Why does Redis require more space in memory compared to disk?
How to ensure data consistency in condition query caching?
Why can’t high-level languages directly serve as business caching services?

So what do big companies really focus on? How should we view high concurrency?

No matter how fancy the questions may be, in the end, it can all be summed up in one sentence: big companies value your problem-solving mindset and methods, supported by a deeper understanding of system design principles and concepts.

For example, let’s go back to the question about why a million-concurrency system can’t directly use the MySQL service. If you haven’t accumulated enough knowledge, your answer might be that high-concurrency queries will slow down MySQL, and then you might briefly explain how to use caching to handle the traffic.

However, if you are interviewing for a higher-level position, what the interviewer actually wants is for you to explain why a MySQL database cannot provide such a high level of concurrency, while also delving into discussions on distributed database indexes, storage, data sharding, and separation of storage and computation.

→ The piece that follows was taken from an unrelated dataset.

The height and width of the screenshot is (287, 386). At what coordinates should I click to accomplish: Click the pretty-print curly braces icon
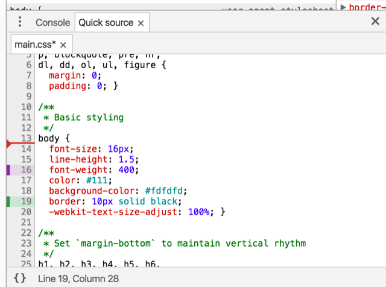pyautogui.click(x=19, y=278)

We know that the core value of internet services lies in traffic. The larger the traffic, the greater the potential and space for the platform. This is why big companies tend to prioritize developers with experience in high concurrency. Since 2014, the internet has entered the era of high concurrency, and the technical barriers between big companies and startups have been continuously raised. Professionals in high concurrency have transitioned from being a trend a few years ago to becoming a standard requirement at big companies today.

In recent years, the infrastructure of cloud service providers has become increasingly mature, as they directly provide seamless support for distributed services. This has further reduced the opportunity for us to practice hands-on, leading to scenarios where the work of many architects is limited to selecting providers, services, and figuring out how to quickly integrate and save costs.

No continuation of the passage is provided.